**What needs to be done:**
Using the data beneath this instruction, retype only the lines from the one that contains "867x504 pixels. At" down to the one that contains "Given: Toggle the", both included, exactly as they appear.

**Entries shown:**
==*==

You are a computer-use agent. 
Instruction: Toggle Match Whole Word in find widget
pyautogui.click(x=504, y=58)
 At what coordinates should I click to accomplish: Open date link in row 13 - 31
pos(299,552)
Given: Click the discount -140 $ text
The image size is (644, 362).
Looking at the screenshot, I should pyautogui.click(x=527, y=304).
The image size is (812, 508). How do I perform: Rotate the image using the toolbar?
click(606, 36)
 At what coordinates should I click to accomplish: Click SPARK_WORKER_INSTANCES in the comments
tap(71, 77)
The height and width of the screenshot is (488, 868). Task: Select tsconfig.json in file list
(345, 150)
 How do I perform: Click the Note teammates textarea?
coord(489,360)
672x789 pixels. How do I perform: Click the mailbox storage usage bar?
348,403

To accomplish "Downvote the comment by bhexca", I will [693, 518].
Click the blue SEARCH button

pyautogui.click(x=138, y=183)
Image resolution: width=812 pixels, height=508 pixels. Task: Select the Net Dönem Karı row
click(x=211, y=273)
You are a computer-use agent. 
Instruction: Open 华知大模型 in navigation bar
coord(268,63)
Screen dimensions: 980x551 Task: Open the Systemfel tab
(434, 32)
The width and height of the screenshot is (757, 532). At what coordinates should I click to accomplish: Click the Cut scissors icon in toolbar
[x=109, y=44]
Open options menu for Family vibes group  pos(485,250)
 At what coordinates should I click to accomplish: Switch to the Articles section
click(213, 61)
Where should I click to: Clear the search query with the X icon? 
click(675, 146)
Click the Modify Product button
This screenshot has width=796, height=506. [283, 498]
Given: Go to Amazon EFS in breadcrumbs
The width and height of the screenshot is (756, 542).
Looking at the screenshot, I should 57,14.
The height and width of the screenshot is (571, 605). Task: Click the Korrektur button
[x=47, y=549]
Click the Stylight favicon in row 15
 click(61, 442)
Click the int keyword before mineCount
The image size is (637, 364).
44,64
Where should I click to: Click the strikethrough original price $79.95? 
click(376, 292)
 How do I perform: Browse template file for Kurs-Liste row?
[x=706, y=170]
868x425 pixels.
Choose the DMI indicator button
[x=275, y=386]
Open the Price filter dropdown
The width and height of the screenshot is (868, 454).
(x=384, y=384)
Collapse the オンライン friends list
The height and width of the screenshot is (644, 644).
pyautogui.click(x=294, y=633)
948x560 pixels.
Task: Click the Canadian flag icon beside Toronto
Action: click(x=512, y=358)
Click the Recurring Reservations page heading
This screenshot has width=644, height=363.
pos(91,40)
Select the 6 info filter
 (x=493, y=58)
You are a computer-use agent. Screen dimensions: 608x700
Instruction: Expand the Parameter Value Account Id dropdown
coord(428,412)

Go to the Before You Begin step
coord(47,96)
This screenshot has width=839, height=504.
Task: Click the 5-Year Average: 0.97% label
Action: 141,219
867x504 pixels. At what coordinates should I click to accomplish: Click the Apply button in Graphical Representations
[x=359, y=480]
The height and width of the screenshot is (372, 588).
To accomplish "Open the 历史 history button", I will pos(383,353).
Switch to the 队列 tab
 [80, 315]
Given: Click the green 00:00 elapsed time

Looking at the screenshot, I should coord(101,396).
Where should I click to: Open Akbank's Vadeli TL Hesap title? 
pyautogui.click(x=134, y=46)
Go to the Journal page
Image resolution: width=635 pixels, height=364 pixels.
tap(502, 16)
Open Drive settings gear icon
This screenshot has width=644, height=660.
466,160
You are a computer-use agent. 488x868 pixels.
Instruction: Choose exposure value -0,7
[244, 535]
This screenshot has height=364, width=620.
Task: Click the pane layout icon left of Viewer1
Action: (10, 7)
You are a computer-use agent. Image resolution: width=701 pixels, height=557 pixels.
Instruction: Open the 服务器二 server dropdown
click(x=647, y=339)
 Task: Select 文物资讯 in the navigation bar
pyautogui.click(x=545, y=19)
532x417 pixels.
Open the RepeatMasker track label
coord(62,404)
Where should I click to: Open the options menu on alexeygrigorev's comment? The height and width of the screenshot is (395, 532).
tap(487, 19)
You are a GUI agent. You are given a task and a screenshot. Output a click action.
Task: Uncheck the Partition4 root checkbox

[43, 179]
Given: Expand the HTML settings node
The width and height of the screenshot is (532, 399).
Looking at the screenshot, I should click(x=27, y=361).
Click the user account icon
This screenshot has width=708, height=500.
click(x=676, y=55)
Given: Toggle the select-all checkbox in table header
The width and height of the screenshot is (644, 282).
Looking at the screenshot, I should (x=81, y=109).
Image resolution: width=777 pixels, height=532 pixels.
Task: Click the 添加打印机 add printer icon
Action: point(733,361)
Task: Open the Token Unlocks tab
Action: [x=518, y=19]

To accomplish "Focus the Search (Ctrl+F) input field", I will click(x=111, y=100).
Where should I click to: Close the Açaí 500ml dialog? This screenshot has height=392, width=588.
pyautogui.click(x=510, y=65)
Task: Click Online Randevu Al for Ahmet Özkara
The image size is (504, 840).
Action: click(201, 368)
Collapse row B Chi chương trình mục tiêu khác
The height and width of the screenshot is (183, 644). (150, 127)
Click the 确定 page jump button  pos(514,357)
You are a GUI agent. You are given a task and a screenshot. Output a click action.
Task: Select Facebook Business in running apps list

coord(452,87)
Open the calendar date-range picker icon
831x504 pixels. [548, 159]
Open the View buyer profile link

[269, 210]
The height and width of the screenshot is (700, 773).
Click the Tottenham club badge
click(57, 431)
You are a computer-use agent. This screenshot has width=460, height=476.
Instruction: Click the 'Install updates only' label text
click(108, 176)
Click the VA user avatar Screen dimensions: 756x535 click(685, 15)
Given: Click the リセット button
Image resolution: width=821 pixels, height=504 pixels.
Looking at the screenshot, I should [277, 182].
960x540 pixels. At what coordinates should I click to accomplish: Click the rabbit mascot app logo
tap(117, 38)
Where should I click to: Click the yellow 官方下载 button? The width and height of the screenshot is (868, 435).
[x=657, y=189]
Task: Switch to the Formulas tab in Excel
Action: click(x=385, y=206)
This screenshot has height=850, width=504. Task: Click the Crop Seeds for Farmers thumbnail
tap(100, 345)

==*==

**Answer space:**
867x504 pixels. At what coordinates should I click to accomplish: Click the Apply button in Graphical Representations
[x=359, y=480]
The height and width of the screenshot is (372, 588).
To accomplish "Open the 历史 history button", I will pos(383,353).
Switch to the 队列 tab
 [80, 315]
Given: Click the green 00:00 elapsed time

Looking at the screenshot, I should coord(101,396).
Where should I click to: Open Akbank's Vadeli TL Hesap title? 
pyautogui.click(x=134, y=46)
Go to the Journal page
Image resolution: width=635 pixels, height=364 pixels.
tap(502, 16)
Open Drive settings gear icon
This screenshot has width=644, height=660.
466,160
You are a computer-use agent. 488x868 pixels.
Instruction: Choose exposure value -0,7
[244, 535]
This screenshot has height=364, width=620.
Task: Click the pane layout icon left of Viewer1
Action: (10, 7)
You are a computer-use agent. Image resolution: width=701 pixels, height=557 pixels.
Instruction: Open the 服务器二 server dropdown
click(x=647, y=339)
 Task: Select 文物资讯 in the navigation bar
pyautogui.click(x=545, y=19)
532x417 pixels.
Open the RepeatMasker track label
coord(62,404)
Where should I click to: Open the options menu on alexeygrigorev's comment? The height and width of the screenshot is (395, 532).
tap(487, 19)
You are a GUI agent. You are given a task and a screenshot. Output a click action.
Task: Uncheck the Partition4 root checkbox

[43, 179]
Given: Expand the HTML settings node
The width and height of the screenshot is (532, 399).
Looking at the screenshot, I should click(x=27, y=361).
Click the user account icon
This screenshot has width=708, height=500.
click(x=676, y=55)
Given: Toggle the select-all checkbox in table header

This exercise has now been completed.